The Closure of School Districts and How this Could Affect Summer Camp Scheduling
Another big development over the past week is the announcement by school districts everywhere that semesters have been so substantially disrupted that the rest of the school year is suspended.
This will certainly affect our upcoming summer camp season. The kids are losing an entire swath of lessons and teachings necessary to move onto their next grade levels. The schools will need to address this gap of learning and adapt their testing schedules to ensure final grades.
The time available to them to fill in the learning and test gaps will be short. I suspect that school districts will inevitably have to force summer school participation for all students and teachers to bring their semesters back on track.
If this happens, then all summer camps will have to adapt their summer season schedules with the likelihood of all kids summer camp sessions occurring in the latter half of summer.

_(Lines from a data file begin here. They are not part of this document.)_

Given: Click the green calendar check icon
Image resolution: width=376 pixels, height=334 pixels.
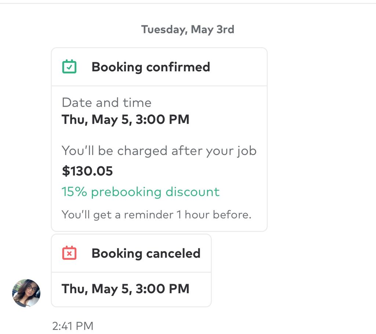Looking at the screenshot, I should click(x=69, y=67).
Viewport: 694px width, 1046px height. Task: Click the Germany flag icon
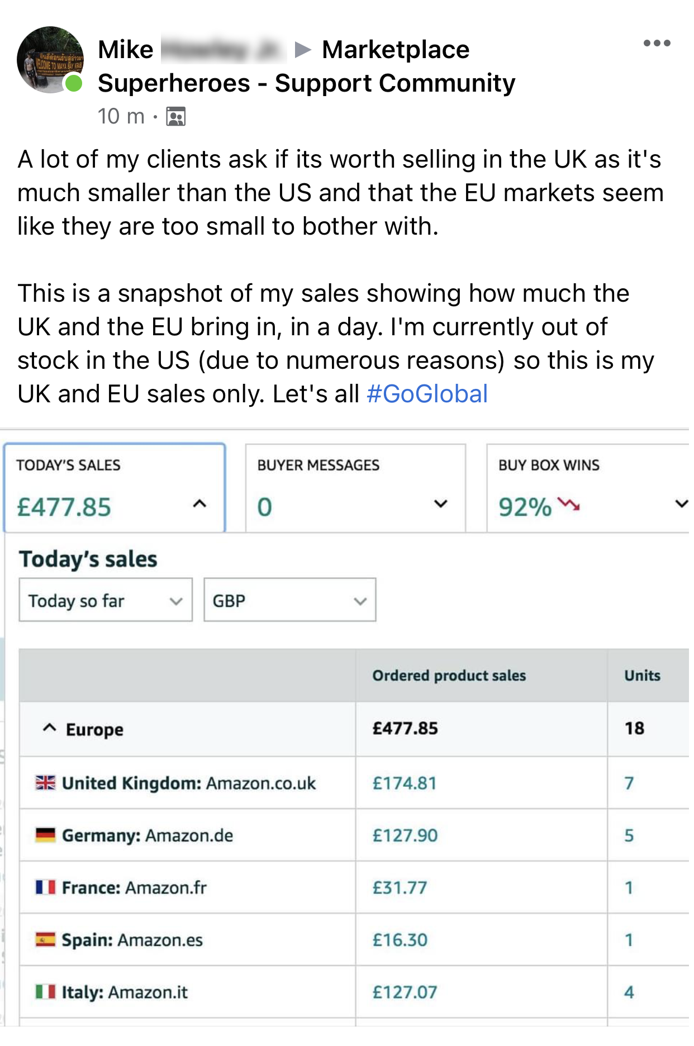[45, 835]
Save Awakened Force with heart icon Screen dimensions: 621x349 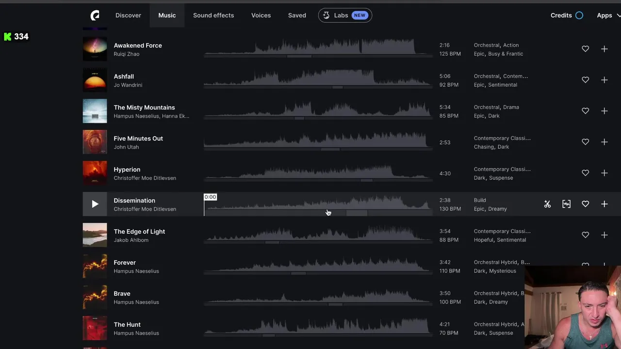pos(585,49)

Scheduling a shortened summer season is tricky business for most camp directors who are juggling between leasing groups and kids summer camp sessions. There are unique advantages and disadvantages to both types of groups for the camps, especially how it all eventually hits their budgets.
Don’t be surprised if kids camp sessions are cut in favor of maintaining leasing groups. They can be far less demanding for the general operation of the camp.
Kids camps in places like California and Oregon with active fire seasons have already been forced to deal with substantial disruptions in recent years. As a result, they should be much better positioned to weather this Corona Virus storm.
My heart especially goes out to the current graduating class of high school seniors, who depend on the timeliness of their final grades to ensure college acceptances and scholarships.
That’s a Wrap!
We will stay on top of Covid-19 Corona Virus developments and will continually update this blog.
Ultimately it is up to everyone involved to keep a cool head and maintain an understanding of how each is dealing with the developing situation.
Everybody wants the magic of summer camp to return, as it always does, for another impactful summer for the kiddoes. And everybody from kid to parent to camp staff will be incredibly disheartened if those cancellation decisions are forced to be made.
“Telling my past campers that I am not working at camp this summer was one of the hardest things I’ve ever done.”
– Former Camp Counselor
Let’s hope it doesn’t get to that point, and we all get to see each other again this summer.
Being a Kiwi, I will leave you with one of my favorite Tolkien quotes. In tough times, it helps to fortify my spirit and keep my eyes looking forward.
“Even darkness must pass. A new day will come and when the sun shines, it will shine out the clearer.”
– Samwise Gamgee, Lord of the Rings
Keep your Heart strong and take care of yourselves!